Give back one number only: how many lines in the material below contain "computer".

__MATERIAL PROVIDED__:
/---

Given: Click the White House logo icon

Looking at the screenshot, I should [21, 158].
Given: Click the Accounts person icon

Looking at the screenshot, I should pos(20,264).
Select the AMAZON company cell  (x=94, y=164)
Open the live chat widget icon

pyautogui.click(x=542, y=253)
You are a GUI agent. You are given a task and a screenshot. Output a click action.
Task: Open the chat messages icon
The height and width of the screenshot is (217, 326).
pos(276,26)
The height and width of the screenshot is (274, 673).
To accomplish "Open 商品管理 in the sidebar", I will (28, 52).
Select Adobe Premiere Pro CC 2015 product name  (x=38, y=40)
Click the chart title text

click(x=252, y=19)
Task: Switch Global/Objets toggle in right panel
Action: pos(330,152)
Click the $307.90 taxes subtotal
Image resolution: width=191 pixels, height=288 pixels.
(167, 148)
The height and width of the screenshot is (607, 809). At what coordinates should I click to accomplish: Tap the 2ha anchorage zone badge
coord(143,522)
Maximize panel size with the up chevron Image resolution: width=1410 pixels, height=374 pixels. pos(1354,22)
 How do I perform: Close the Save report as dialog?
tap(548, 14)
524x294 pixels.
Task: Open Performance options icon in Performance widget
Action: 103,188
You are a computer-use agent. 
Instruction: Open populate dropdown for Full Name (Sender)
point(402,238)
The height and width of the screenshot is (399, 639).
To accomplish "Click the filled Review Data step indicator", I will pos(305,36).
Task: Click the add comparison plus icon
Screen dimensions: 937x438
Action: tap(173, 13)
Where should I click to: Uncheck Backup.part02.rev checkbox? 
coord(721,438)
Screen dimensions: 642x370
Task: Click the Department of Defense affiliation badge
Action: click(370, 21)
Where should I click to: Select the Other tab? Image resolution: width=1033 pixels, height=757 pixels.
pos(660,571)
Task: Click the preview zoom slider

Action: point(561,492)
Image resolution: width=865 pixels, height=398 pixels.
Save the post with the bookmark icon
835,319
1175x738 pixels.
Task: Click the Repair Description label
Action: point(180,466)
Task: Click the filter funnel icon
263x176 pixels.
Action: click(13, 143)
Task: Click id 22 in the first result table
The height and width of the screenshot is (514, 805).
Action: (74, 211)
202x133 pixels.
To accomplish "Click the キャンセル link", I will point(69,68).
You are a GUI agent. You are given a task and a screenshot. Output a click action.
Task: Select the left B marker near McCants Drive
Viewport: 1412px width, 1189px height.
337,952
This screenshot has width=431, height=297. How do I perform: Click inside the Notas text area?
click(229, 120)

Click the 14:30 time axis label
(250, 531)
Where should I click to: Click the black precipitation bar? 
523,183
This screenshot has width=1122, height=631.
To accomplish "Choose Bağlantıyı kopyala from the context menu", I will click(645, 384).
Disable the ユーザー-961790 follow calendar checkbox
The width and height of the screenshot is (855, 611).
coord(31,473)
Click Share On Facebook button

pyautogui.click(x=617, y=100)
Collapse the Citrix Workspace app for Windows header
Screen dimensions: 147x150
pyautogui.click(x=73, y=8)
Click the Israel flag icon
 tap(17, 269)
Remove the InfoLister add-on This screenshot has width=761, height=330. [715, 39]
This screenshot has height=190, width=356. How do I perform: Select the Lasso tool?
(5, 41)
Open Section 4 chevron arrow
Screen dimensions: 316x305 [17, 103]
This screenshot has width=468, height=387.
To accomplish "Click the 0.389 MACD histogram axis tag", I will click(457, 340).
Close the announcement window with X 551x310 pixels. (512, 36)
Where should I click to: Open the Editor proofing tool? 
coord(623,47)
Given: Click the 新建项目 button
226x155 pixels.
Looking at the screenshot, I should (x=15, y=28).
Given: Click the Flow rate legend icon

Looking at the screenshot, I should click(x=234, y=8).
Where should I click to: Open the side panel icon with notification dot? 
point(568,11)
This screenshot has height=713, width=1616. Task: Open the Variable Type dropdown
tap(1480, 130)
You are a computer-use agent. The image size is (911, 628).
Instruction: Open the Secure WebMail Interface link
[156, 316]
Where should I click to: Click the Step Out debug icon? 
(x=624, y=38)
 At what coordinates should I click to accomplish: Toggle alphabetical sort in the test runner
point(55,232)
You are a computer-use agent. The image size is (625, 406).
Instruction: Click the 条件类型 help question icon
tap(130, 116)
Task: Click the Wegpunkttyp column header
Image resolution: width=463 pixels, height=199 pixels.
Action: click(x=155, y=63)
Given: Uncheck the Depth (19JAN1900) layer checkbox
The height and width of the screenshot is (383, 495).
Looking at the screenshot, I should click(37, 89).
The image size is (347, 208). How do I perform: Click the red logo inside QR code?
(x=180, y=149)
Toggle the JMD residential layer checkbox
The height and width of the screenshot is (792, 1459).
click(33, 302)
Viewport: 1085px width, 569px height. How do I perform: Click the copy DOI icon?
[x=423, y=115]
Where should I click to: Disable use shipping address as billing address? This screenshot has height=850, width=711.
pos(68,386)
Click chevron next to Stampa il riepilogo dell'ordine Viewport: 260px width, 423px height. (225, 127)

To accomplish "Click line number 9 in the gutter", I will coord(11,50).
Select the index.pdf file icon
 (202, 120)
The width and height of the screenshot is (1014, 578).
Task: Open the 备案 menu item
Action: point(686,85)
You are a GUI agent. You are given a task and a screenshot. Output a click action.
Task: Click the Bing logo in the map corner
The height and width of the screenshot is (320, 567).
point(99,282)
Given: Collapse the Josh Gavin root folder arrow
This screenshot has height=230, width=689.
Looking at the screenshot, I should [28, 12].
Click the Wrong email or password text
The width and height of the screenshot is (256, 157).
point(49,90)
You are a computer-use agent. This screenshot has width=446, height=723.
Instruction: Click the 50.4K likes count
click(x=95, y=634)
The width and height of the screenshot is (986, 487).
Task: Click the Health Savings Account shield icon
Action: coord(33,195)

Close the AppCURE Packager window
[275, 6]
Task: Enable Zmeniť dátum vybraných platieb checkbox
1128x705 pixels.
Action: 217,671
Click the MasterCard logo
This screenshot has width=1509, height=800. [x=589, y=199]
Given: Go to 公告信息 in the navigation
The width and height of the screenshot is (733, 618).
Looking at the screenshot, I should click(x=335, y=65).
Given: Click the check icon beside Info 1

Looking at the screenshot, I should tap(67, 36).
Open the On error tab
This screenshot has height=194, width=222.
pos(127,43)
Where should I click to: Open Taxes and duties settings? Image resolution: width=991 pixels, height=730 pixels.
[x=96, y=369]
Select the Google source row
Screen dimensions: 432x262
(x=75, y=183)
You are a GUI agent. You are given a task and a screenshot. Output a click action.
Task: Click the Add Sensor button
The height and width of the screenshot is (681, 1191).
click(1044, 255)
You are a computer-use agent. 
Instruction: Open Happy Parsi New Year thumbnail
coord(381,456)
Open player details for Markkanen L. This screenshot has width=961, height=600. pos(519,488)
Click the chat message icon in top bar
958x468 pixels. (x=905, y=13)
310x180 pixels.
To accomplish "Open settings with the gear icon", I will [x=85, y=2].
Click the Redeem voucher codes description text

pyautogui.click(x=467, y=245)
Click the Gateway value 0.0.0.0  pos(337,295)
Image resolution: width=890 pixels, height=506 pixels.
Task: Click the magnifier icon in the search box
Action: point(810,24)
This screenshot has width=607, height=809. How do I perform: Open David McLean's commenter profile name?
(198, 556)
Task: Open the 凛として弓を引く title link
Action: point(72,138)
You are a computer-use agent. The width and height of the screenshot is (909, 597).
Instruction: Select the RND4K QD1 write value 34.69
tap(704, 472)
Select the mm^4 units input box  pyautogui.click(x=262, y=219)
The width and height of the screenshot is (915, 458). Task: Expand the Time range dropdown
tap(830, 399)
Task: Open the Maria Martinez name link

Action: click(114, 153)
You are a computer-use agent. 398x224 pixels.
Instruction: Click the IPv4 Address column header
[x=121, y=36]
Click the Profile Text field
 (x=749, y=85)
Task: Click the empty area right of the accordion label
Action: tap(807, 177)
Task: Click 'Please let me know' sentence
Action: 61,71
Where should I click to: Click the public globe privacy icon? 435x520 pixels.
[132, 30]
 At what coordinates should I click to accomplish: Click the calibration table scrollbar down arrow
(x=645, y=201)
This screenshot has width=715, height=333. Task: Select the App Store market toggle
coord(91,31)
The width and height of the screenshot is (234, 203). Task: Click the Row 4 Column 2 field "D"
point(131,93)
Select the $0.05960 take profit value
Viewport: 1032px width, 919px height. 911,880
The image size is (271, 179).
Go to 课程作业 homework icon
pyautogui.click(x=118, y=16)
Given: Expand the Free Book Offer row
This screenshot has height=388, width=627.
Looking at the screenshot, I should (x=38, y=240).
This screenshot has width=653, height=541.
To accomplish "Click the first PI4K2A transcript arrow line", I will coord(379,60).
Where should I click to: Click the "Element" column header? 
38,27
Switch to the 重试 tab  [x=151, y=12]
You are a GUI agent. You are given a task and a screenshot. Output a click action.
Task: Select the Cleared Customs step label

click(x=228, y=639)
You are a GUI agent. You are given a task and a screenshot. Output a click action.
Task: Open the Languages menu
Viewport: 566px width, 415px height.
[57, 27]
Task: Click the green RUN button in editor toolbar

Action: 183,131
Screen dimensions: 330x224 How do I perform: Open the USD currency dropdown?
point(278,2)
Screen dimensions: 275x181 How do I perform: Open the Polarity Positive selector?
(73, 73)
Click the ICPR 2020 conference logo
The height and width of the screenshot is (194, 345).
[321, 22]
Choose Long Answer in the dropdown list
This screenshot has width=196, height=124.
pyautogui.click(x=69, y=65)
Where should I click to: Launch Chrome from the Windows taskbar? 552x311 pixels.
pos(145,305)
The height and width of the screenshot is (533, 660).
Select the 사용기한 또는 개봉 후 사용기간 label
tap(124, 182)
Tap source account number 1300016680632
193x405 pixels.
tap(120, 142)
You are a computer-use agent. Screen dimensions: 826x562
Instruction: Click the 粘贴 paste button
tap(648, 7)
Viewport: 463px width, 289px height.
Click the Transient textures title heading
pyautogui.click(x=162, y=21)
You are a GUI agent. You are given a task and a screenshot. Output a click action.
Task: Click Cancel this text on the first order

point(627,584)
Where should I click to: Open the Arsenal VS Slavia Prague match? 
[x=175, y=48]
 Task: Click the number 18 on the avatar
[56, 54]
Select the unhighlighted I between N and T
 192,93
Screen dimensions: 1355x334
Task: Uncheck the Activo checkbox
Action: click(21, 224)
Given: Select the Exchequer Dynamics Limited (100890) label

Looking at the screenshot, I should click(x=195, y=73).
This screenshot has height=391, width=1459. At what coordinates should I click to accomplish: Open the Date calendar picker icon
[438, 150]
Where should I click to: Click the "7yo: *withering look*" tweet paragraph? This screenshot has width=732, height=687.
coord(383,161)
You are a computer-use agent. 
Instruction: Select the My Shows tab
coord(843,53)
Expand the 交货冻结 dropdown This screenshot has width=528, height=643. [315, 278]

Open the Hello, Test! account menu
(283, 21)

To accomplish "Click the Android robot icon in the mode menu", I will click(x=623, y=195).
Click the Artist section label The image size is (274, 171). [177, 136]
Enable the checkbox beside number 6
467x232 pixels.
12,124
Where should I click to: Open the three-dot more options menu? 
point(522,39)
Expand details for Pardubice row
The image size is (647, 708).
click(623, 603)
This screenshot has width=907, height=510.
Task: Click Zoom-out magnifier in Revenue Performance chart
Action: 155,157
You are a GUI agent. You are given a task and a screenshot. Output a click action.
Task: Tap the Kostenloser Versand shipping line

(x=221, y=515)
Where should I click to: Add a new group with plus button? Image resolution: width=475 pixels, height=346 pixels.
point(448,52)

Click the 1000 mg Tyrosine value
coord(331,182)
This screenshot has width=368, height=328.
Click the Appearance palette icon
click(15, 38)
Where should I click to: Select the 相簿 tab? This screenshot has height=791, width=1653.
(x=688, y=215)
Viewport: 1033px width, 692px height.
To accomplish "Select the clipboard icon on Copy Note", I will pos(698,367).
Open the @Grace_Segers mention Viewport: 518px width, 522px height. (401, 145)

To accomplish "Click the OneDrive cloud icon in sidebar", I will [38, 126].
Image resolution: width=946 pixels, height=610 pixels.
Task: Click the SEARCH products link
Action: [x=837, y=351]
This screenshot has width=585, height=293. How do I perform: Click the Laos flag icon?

\---

__YOUR RESPONSE__: 9